Given a a metric space $(X,d)$ and $m\in\mathbb{N}$, equip $X\times X^m$ with the product Borel $\sigma$-algebra and $\{1,...,m\}$ with the $\sigma$-algebra $2^{\{1,...,m\}}$.
Is the map $$X\times X^m\to\{1,...,m\}, (x,x_1,...,x_m)\mapsto\min\left(\operatorname{argmin}_{k\in\{1,...,m\}}d(x,x_k)\right)$$ measurable?

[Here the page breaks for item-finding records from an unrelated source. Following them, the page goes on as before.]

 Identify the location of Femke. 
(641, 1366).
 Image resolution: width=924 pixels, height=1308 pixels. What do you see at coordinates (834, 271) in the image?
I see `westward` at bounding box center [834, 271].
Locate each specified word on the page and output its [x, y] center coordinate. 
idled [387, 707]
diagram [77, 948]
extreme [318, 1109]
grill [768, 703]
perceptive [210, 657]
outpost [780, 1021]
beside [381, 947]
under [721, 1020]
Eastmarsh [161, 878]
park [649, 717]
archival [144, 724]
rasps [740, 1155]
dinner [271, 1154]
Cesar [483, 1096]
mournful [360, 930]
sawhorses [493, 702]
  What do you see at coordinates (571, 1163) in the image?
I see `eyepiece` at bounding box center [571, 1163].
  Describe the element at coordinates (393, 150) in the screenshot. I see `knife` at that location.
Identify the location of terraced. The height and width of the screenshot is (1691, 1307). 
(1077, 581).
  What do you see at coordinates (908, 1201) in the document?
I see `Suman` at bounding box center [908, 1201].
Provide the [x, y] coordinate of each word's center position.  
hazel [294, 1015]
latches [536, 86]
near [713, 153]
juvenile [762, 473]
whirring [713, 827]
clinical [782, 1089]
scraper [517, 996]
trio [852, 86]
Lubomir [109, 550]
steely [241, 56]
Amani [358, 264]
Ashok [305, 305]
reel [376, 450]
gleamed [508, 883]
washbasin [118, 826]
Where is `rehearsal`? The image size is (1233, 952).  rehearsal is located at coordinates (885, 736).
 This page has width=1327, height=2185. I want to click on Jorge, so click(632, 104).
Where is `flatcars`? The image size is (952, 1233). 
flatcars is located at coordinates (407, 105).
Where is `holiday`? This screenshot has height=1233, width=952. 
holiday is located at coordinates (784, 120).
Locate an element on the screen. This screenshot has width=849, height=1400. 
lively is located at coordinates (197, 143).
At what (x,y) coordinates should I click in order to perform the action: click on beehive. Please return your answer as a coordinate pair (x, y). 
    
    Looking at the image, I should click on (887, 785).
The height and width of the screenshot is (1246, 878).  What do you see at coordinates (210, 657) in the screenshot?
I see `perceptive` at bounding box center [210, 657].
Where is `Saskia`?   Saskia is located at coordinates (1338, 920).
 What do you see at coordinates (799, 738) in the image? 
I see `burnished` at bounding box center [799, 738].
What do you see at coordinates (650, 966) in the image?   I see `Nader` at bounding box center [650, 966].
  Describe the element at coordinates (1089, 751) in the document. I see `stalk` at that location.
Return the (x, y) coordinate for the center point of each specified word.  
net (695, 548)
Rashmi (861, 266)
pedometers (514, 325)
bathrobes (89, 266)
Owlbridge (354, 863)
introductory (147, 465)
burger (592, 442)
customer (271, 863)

Yes. Denoting the map by $f$, we have
\begin{align*} \{f(x,x_1,\cdots,x_m) = k\} &= \left( \bigcap_{i < k} \{ d(x,x_i) > d(x, x_k) \} \right) \cap \left( \bigcap_{i > k} \{ d(x,x_i) \geq d(x, x_k) \} \right). \end{align*}
Since each function $(x,x_1,\cdots,x_m) \mapsto d(x, x_i) - d(x, x_k)$ is continuous, $\{ d(x,x_i) > d(x, x_k) \}$ is open and $\{ d(x,x_i) \geq d(x, x_k) \}$ is closed. So the right-hand side is not only Borel-measurable, it is in fact $F_{\sigma}$-set.
Hint: Express the preimage of each $k$ as a countable intersection of the sets of the form $A_{n,i}=\{(x,x_1,\ldots,x_m)\mid d(x,x_i)\leq n^{-1}\}$, $B_{n,i}=\{(x,x_1,\ldots,x_m)\mid d(x,x_i)\geq n^{-1}\}$ and $C_{n,i}=\{(x,x_1,\ldots,x_m)\mid d(x,x_i)> n^{-1}\}$.